**Text provided**
####################

FIG. 3 shows another embodiment in which the wall is also vertical. Nevertheless, in addition to the lower base (3) with its fixing elements (3.1), there is an upper base (4) which also has fixing elements (4.1) which allow joining the opposite end of each guide profile (1), assuring the parallelism of the guide profiles (1) and the stability of the construction to a greater extent.

FIG. 3 shows in the lower part the plan view of the first blocks (2), wherein each guide profile (1) establishes the fixing of the blocks (2) located on either side such that it is housed partially in the cavities (2.3) of the two blocks (2) and the fixing flanges (2.4, 2.5) encompass half the guide profile (1). With this configuration, the fixing flanges (2.4, 2.5) of one block (2) do not overlap with the fixing flanges (2.4, 2.5) of the block (2) located on the other side of the guide profile (1).

Above these blocks (2), a different configuration shown only in the front view has been used.

####################

**Task 1**
List every component in the patent excerpt that has a reference number in parentheses, and give each with its number.
**Task 2**
Repeat the passage from the patent excerpt word for word. Begin at the words "FIG. 3 shows in" and stop after "of the guide profile (1).".
**Task 3**
According to the patent excerpt, what does the lower part of FIG. 3 show?
The material comes from a separate source unrelated to the patent excerpt.

**Dataset extract**

####################

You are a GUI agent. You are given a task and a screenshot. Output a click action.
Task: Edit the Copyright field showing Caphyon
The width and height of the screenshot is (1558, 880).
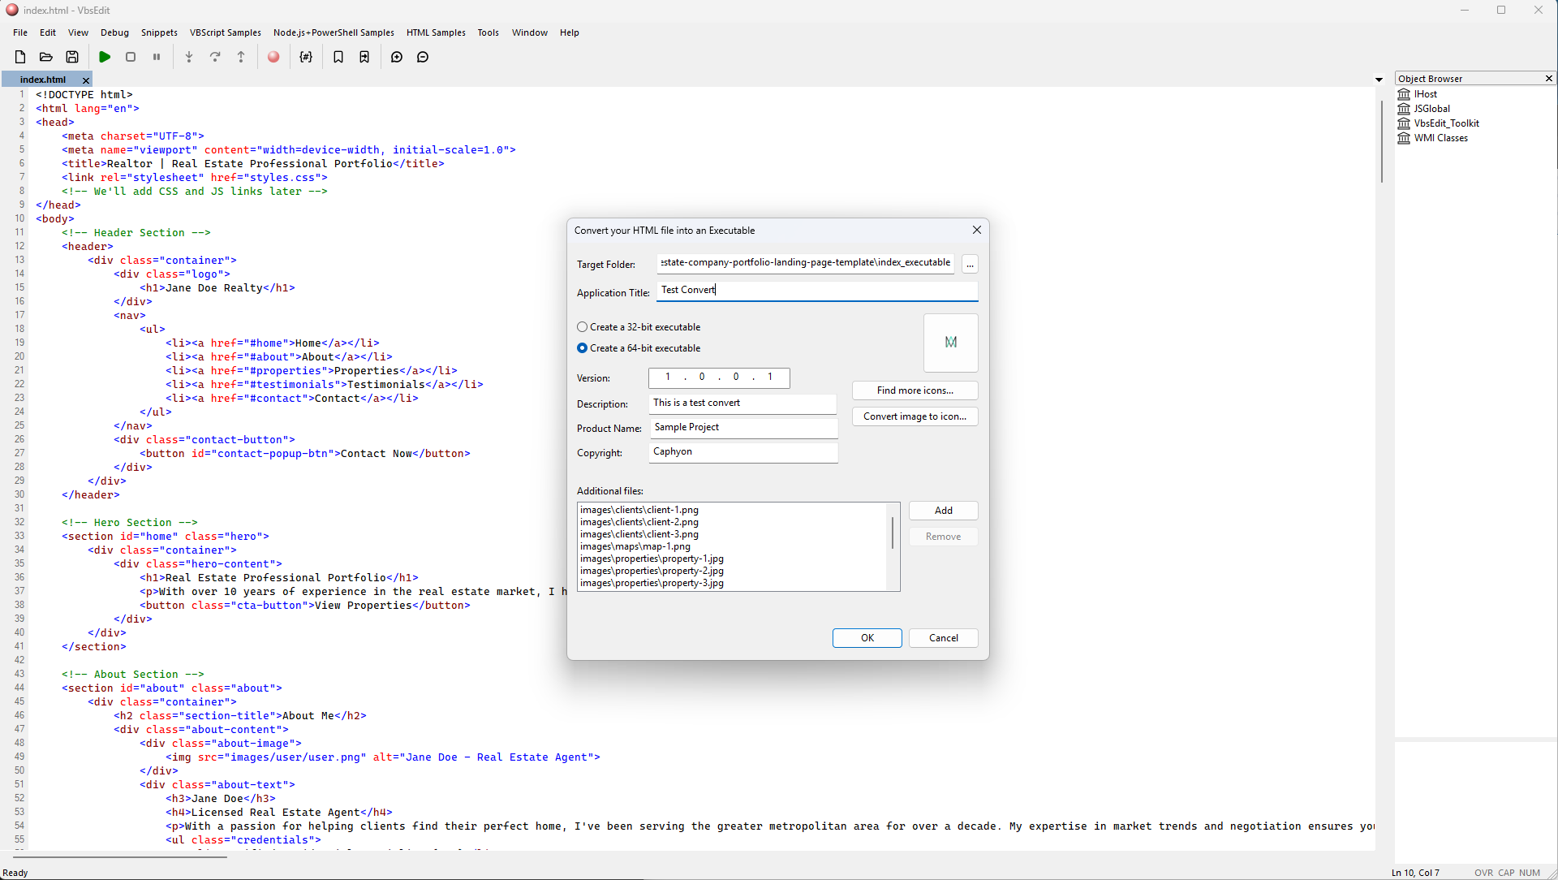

####################

**Task response 1**
guide profile (1)
blocks (2)
cavities (2.3)
fixing flanges (2.4, 2.5)
lower base (3)
fixing elements (3.1)
upper base (4)
fixing elements (4.1)

**Task response 2**
FIG. 3 shows in the lower part the plan view of the first blocks (2), wherein each guide profile (1) establishes the fixing of the blocks (2) located on either side such that it is housed partially in the cavities (2.3) of the two blocks (2) and the fixing flanges (2.4, 2.5) encompass half the guide profile (1). With this configuration, the fixing flanges (2.4, 2.5) of one block (2) do not overlap with the fixing flanges (2.4, 2.5) of the block (2) located on the other side of the guide profile (1).

**Task response 3**
The plan view of the first blocks (2).